### Work item:
From the entries below, copy out all lines holding "beside".

(Information provided)

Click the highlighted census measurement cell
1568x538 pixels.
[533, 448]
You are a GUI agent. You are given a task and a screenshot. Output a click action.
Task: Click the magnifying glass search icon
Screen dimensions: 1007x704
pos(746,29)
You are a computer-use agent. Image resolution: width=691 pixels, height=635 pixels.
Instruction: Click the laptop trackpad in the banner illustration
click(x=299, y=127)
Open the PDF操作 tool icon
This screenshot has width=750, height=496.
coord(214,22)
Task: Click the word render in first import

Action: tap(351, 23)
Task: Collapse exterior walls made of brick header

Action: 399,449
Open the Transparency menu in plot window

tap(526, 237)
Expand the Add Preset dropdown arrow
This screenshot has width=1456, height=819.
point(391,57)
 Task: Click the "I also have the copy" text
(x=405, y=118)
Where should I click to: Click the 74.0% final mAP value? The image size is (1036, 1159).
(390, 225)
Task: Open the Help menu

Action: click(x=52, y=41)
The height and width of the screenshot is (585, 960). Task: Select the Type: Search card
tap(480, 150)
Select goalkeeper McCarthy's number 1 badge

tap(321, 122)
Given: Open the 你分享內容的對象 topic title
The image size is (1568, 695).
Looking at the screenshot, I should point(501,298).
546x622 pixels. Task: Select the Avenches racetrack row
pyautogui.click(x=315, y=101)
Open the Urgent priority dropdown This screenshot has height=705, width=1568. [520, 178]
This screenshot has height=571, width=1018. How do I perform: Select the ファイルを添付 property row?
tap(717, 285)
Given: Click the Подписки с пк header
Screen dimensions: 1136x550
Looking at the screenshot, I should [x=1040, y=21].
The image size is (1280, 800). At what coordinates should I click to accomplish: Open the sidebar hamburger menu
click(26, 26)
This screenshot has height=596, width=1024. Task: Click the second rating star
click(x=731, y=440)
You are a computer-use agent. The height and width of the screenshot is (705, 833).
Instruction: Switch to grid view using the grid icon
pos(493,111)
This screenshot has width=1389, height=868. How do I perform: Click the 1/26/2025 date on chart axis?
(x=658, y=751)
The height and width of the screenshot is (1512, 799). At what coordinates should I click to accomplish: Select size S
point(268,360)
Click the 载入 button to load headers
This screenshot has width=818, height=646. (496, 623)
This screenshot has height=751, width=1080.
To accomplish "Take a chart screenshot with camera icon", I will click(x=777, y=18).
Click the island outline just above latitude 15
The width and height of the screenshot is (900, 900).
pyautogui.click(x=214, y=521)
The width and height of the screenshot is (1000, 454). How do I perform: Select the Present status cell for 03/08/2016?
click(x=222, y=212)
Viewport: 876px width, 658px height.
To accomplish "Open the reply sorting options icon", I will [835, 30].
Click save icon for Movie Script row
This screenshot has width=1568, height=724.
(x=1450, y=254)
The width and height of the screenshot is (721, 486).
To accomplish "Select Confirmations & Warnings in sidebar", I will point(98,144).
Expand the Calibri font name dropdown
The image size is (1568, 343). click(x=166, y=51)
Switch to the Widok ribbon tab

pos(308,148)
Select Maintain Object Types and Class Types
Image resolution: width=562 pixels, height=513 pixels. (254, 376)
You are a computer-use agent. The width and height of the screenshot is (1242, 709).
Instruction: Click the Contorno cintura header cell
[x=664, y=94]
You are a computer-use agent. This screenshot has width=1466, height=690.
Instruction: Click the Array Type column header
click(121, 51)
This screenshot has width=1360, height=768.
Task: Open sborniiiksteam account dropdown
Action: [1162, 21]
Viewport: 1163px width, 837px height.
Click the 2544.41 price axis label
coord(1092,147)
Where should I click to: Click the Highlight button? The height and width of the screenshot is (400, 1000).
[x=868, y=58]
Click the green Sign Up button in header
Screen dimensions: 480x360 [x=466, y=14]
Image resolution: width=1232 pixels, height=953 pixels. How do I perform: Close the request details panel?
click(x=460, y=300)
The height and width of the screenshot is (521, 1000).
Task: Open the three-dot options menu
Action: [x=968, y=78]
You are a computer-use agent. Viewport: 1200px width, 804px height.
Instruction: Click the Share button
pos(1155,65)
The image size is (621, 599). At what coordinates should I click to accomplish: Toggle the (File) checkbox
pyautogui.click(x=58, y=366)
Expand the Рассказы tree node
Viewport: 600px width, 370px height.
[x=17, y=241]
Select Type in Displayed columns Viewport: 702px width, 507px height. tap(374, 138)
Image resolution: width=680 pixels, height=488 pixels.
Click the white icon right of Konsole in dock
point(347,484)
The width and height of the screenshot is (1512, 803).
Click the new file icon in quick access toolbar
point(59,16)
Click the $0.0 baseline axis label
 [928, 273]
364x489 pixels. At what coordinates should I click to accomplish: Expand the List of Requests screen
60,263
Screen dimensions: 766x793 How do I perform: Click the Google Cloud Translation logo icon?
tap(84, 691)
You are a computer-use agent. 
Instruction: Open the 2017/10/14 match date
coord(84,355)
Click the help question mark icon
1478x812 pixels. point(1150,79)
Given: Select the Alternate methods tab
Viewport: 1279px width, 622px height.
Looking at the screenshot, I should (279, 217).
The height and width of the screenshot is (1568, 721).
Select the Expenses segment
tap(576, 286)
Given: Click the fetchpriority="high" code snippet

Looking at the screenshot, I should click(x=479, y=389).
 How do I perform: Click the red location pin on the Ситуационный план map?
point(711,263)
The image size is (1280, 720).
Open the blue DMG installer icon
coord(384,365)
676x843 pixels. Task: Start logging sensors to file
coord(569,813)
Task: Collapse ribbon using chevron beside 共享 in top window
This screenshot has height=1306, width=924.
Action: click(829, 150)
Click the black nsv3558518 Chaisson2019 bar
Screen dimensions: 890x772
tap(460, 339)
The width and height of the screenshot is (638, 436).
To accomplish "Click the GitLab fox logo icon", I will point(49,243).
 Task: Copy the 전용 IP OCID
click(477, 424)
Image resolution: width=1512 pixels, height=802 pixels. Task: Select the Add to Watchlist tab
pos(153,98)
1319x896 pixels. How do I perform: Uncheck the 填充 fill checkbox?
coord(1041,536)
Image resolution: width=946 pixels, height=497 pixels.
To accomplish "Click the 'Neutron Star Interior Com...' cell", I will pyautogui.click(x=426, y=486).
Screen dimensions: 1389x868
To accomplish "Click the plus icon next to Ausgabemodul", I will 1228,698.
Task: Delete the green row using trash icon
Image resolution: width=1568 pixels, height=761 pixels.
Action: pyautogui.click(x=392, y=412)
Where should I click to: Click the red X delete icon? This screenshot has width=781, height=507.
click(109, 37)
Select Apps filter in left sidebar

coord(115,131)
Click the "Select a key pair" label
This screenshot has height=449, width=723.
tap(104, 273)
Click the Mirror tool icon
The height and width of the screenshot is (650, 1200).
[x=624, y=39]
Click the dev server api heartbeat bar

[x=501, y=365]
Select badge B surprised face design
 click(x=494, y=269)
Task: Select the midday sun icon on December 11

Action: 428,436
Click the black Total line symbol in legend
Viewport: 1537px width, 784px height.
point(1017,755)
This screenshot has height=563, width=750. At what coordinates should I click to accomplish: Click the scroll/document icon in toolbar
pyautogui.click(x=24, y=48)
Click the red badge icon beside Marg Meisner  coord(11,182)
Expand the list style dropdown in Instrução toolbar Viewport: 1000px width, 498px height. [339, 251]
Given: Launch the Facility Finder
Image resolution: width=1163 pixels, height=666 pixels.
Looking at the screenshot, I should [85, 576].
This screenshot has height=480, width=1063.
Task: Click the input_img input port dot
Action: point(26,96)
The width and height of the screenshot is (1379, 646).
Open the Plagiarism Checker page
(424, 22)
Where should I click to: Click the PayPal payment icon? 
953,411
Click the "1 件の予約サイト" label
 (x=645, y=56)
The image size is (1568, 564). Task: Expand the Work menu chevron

(End Information provided)

### Task answer:
Task: Collapse ribbon using chevron beside 共享 in top window
Click the red badge icon beside Marg Meisner  coord(11,182)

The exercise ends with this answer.